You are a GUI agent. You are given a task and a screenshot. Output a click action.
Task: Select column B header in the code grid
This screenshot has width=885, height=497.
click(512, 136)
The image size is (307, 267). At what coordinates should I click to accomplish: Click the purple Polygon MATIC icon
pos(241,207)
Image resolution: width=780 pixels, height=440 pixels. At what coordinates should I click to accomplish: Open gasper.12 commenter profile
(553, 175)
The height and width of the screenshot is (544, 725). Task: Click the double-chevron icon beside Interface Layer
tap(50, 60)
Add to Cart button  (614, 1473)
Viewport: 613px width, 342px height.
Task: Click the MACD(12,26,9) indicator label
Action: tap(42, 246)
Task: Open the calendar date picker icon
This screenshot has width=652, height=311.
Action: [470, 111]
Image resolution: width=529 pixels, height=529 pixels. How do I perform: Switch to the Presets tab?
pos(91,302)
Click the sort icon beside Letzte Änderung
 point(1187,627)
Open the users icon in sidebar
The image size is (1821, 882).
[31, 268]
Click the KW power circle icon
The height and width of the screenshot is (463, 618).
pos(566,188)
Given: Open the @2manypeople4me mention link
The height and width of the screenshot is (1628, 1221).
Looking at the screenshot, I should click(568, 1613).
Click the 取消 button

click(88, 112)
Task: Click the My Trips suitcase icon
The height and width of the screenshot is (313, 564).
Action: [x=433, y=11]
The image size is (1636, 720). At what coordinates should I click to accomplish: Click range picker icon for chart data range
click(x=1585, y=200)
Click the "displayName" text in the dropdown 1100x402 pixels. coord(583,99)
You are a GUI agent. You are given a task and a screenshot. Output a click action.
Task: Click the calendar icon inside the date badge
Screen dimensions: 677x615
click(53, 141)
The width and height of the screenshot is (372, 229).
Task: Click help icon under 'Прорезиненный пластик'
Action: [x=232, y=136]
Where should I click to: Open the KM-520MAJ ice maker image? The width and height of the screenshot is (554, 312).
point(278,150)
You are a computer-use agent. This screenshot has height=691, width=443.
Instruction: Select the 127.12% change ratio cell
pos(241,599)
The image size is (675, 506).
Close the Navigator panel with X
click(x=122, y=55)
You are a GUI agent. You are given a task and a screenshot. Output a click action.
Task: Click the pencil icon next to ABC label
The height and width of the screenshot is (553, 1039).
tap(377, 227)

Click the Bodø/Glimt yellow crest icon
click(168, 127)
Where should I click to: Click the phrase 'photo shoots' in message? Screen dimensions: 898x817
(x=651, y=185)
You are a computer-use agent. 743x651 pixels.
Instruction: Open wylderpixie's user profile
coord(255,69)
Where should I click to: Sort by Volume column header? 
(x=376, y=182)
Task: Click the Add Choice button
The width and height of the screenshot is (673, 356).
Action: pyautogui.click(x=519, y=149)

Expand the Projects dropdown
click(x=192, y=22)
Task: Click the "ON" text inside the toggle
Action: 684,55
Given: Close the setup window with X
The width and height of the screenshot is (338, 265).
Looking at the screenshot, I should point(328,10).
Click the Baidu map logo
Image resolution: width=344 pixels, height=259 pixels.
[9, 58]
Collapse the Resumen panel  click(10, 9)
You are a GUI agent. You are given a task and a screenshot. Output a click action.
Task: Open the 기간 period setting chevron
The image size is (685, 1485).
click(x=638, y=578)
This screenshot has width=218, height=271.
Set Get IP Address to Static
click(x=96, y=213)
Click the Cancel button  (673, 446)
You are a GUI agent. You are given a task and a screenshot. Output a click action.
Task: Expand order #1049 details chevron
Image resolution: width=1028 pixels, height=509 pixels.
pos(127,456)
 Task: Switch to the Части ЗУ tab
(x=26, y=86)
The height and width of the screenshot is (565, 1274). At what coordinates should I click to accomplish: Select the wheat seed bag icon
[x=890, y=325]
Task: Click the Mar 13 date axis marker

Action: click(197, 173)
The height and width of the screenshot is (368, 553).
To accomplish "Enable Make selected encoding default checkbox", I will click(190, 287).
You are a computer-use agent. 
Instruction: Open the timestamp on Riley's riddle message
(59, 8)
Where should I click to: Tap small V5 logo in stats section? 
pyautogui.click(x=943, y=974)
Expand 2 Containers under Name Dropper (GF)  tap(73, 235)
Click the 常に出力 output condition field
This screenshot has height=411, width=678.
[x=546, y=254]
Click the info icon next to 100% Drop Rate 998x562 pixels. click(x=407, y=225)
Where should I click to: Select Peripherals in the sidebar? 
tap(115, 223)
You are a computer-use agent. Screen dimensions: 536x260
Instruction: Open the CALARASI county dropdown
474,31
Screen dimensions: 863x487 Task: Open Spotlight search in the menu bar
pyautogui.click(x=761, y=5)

+--

--- Goal of the exercise ---
Once the line with "Click the sort icon beside Letzte Änderung" is found in the records above, print exactly that line and every line after it through the line with "Given: Open the @2manypeople4me mention link".

--- Answer to the problem ---
Click the sort icon beside Letzte Änderung
 point(1187,627)
Open the users icon in sidebar
The image size is (1821, 882).
[31, 268]
Click the KW power circle icon
The height and width of the screenshot is (463, 618).
pos(566,188)
Given: Open the @2manypeople4me mention link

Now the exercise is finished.